Scully et al. (5) described oral manifestation in 19 patients without historical evidence of gastrointestinal disease. In addition to swelling, “cobblestoning” and ulcers, angular cheilitis was present in 7/19 cases. Only one of these presented with no additional swelling, as was the case in our two patients. The authors describe one patient in whom, like our two patients, no granulomas were detected. Furthermore, Tyldesley (6) described seven patients with oral lesions only. All presented with swollen lips, angular cheilitis, buccal lesions and palpable nodes. The girl we describe in case 2 developed orofacial granulomatosis. Typified by recurrent or persistent swelling of the lips, cheeks, gingiva and/or oral mucosa, and the identification of granulomas in histological analyses, this presentation has been described as a separate entity as well as a feature of CD (7). Our patient displayed no gastrointestinal symptoms or signs of CD in endoscopic evaluation, but the finding of granulomas in her anal skin tags supports the diagnosis CD. Because of the atypical initial presentation of organised angular cheilitis without lip swelling, the diagnosis of CD was delayed for several years in both children.

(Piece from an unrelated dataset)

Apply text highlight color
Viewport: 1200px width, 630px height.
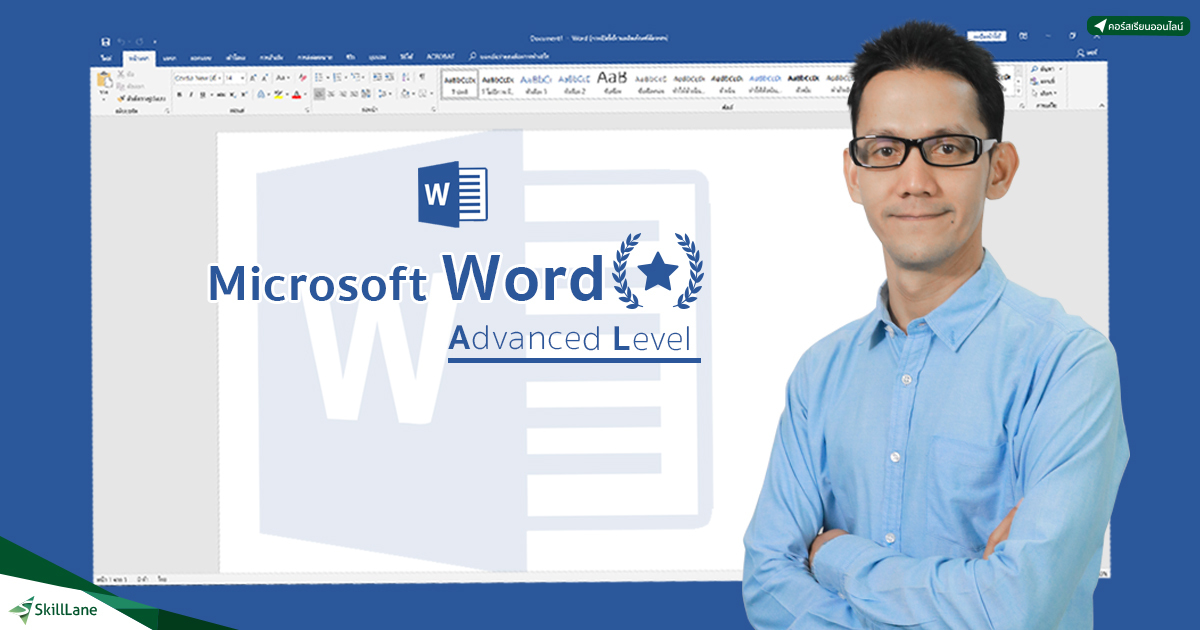point(277,95)
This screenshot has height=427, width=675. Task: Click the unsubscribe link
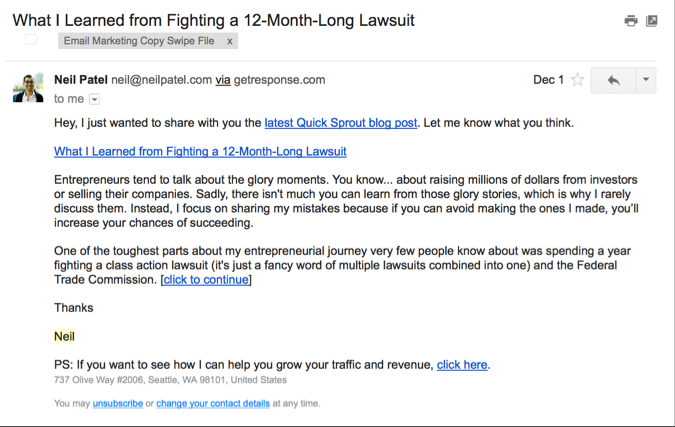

When confronted with a child with organised angular cheilitis, with or without lip swelling, it is important to consider the diagnosis of CD. The patient’s medical history should be checked thoroughly and other physical signs of CD, such as asymptomatic genital or perianal lesions, sought. Although not uncommon in otherwise healthy children, some 25–30% of patients with CD show perianal lesions before gastrointestinal complaints (8). A systematic oral examination, involving the submandibular lymph nodes, lips, labial mucosa and sulci, commisures, buccal mucosa and sulci, gingiva, tongue, floor of the mouth and hard and soft palates, should be performed in children with suspected CD.
We are indebted to clinical photographer Helene Ryttersgaard.